**What you should do**
Please rewrite these records with every "GUI agent" swapped for "screen assistant", leaving everything else unchanged.

**Supplied entries**
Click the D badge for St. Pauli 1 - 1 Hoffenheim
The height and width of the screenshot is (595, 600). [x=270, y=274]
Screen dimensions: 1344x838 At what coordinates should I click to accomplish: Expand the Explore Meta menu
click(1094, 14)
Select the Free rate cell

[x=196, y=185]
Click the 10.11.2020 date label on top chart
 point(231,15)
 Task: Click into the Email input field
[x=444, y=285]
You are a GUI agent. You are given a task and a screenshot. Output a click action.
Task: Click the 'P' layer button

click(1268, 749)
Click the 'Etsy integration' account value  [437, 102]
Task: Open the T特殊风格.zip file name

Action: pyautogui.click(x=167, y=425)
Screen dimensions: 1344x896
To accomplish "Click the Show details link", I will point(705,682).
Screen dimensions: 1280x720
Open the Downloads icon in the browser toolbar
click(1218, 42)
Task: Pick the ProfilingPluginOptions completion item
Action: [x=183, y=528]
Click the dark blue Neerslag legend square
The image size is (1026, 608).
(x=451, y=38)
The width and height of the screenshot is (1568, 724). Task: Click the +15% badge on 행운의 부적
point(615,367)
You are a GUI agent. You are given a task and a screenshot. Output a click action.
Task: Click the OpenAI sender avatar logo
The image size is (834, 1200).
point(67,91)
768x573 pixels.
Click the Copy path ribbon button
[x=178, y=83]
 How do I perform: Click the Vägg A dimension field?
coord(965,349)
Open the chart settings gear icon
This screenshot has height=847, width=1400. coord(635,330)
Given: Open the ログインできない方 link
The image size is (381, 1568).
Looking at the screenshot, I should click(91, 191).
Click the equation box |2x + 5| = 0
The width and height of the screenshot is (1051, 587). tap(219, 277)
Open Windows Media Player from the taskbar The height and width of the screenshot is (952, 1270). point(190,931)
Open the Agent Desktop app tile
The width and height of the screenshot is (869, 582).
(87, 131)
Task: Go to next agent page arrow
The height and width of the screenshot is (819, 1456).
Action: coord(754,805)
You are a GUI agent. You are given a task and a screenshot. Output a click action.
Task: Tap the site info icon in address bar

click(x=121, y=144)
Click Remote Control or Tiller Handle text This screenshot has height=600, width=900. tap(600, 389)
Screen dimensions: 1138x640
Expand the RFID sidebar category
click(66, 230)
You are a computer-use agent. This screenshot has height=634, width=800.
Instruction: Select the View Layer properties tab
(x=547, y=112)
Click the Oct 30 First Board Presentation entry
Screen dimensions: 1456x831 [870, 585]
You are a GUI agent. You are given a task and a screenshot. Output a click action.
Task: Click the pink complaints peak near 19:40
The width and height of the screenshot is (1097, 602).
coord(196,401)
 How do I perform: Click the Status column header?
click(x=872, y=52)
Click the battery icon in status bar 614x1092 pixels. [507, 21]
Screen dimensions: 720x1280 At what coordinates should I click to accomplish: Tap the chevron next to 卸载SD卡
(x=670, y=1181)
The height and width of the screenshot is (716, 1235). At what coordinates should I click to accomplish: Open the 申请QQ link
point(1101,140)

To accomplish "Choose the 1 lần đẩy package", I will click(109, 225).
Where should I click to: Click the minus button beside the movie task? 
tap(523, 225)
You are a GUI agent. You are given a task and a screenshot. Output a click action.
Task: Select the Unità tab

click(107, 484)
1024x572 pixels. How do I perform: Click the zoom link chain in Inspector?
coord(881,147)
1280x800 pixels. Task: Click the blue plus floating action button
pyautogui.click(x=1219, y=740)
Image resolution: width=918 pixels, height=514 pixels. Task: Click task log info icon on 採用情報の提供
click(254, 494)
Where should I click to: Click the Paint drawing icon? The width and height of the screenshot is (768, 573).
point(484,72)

**Solution for this exercise**
Click the D badge for St. Pauli 1 - 1 Hoffenheim
The height and width of the screenshot is (595, 600). [x=270, y=274]
Screen dimensions: 1344x838 At what coordinates should I click to accomplish: Expand the Explore Meta menu
click(1094, 14)
Select the Free rate cell

[x=196, y=185]
Click the 10.11.2020 date label on top chart
 point(231,15)
 Task: Click into the Email input field
[x=444, y=285]
You are a screen assistant. You are given a task and a screenshot. Output a click action.
Task: Click the 'P' layer button

click(1268, 749)
Click the 'Etsy integration' account value  [437, 102]
Task: Open the T特殊风格.zip file name

Action: pyautogui.click(x=167, y=425)
Screen dimensions: 1344x896
To accomplish "Click the Show details link", I will point(705,682).
Screen dimensions: 1280x720
Open the Downloads icon in the browser toolbar
click(1218, 42)
Task: Pick the ProfilingPluginOptions completion item
Action: [x=183, y=528]
Click the dark blue Neerslag legend square
The image size is (1026, 608).
(x=451, y=38)
The width and height of the screenshot is (1568, 724). Task: Click the +15% badge on 행운의 부적
point(615,367)
You are a screen assistant. You are given a task and a screenshot. Output a click action.
Task: Click the OpenAI sender avatar logo
The image size is (834, 1200).
point(67,91)
768x573 pixels.
Click the Copy path ribbon button
[x=178, y=83]
 How do I perform: Click the Vägg A dimension field?
coord(965,349)
Open the chart settings gear icon
This screenshot has height=847, width=1400. coord(635,330)
Given: Open the ログインできない方 link
The image size is (381, 1568).
Looking at the screenshot, I should click(91, 191).
Click the equation box |2x + 5| = 0
The width and height of the screenshot is (1051, 587). tap(219, 277)
Open Windows Media Player from the taskbar The height and width of the screenshot is (952, 1270). point(190,931)
Open the Agent Desktop app tile
The width and height of the screenshot is (869, 582).
(87, 131)
Task: Go to next agent page arrow
The height and width of the screenshot is (819, 1456).
Action: coord(754,805)
You are a screen assistant. You are given a task and a screenshot. Output a click action.
Task: Tap the site info icon in address bar

click(x=121, y=144)
Click Remote Control or Tiller Handle text This screenshot has height=600, width=900. tap(600, 389)
Screen dimensions: 1138x640
Expand the RFID sidebar category
click(66, 230)
You are a computer-use agent. This screenshot has height=634, width=800.
Instruction: Select the View Layer properties tab
(x=547, y=112)
Click the Oct 30 First Board Presentation entry
Screen dimensions: 1456x831 [870, 585]
You are a screen assistant. You are given a task and a screenshot. Output a click action.
Task: Click the pink complaints peak near 19:40
The width and height of the screenshot is (1097, 602).
coord(196,401)
 How do I perform: Click the Status column header?
click(x=872, y=52)
Click the battery icon in status bar 614x1092 pixels. [507, 21]
Screen dimensions: 720x1280 At what coordinates should I click to accomplish: Tap the chevron next to 卸载SD卡
(x=670, y=1181)
The height and width of the screenshot is (716, 1235). At what coordinates should I click to accomplish: Open the 申请QQ link
point(1101,140)

To accomplish "Choose the 1 lần đẩy package", I will click(109, 225).
Where should I click to: Click the minus button beside the movie task? 
tap(523, 225)
You are a screen assistant. You are given a task and a screenshot. Output a click action.
Task: Select the Unità tab

click(107, 484)
1024x572 pixels. How do I perform: Click the zoom link chain in Inspector?
coord(881,147)
1280x800 pixels. Task: Click the blue plus floating action button
pyautogui.click(x=1219, y=740)
Image resolution: width=918 pixels, height=514 pixels. Task: Click task log info icon on 採用情報の提供
click(254, 494)
Where should I click to: Click the Paint drawing icon? The width and height of the screenshot is (768, 573).
point(484,72)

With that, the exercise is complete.